╔══

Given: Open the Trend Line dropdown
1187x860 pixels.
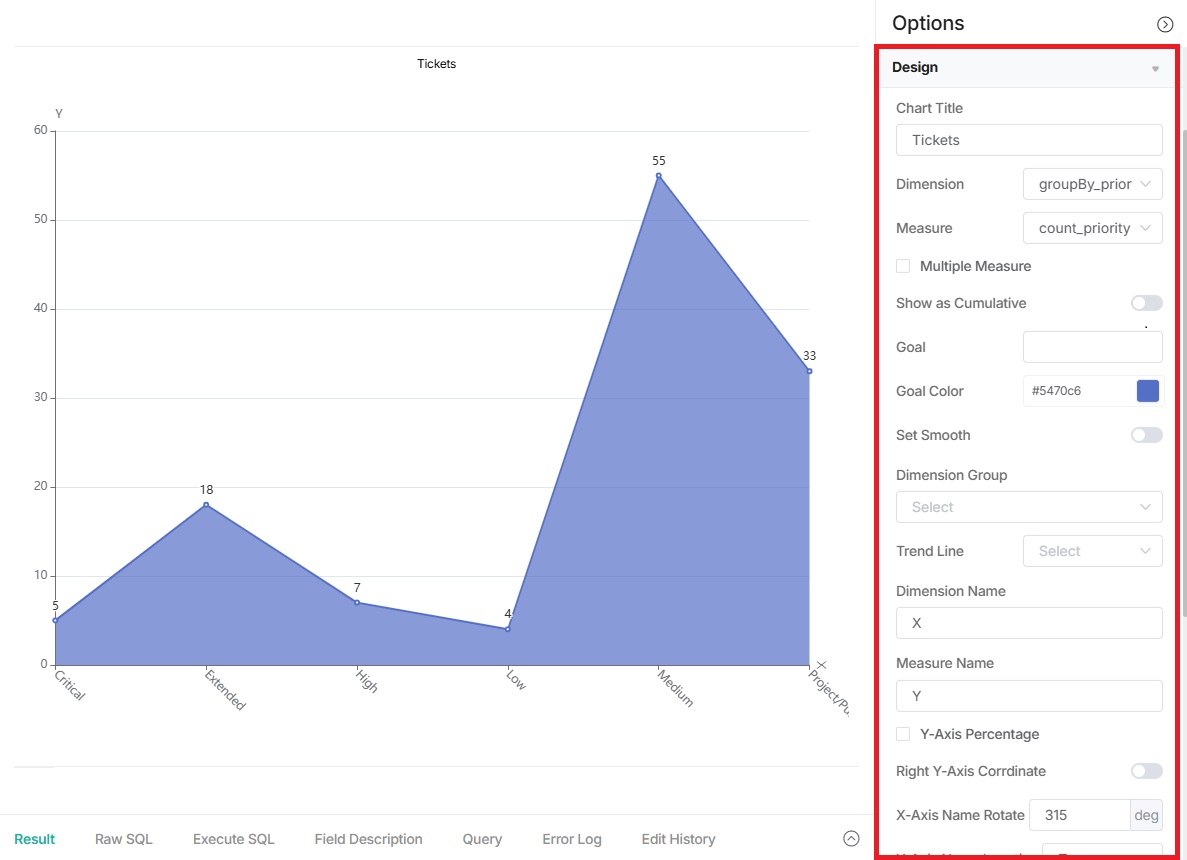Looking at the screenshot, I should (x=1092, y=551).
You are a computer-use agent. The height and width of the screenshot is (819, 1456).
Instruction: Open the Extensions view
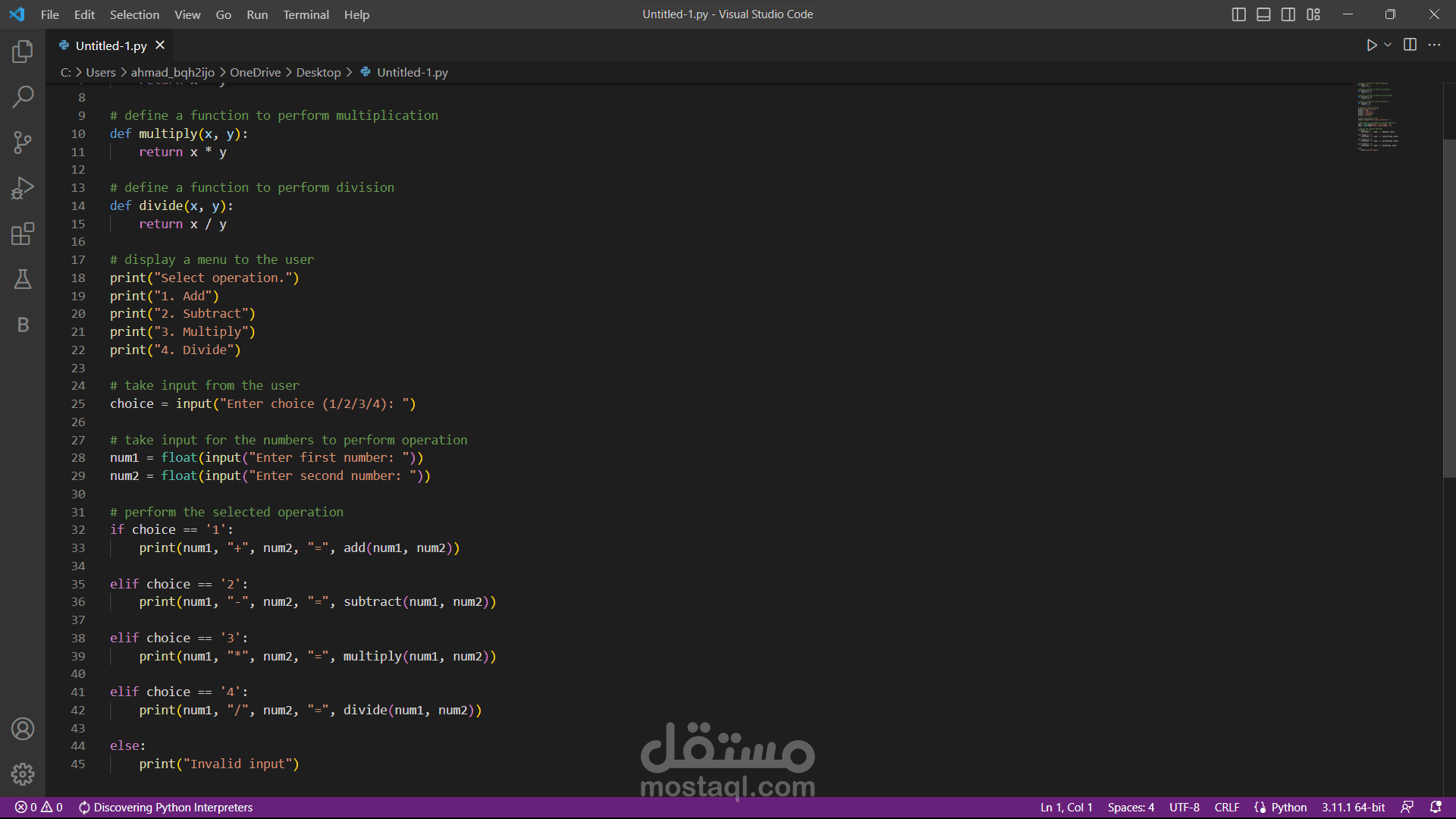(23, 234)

╚══

-- Exercise aim --
Please reproduce the listing above word for word, leaving out the pictures.

-- Result for this exercise --
Given: Open the Trend Line dropdown
1187x860 pixels.
Looking at the screenshot, I should (x=1092, y=551).
You are a computer-use agent. The height and width of the screenshot is (819, 1456).
Instruction: Open the Extensions view
(23, 234)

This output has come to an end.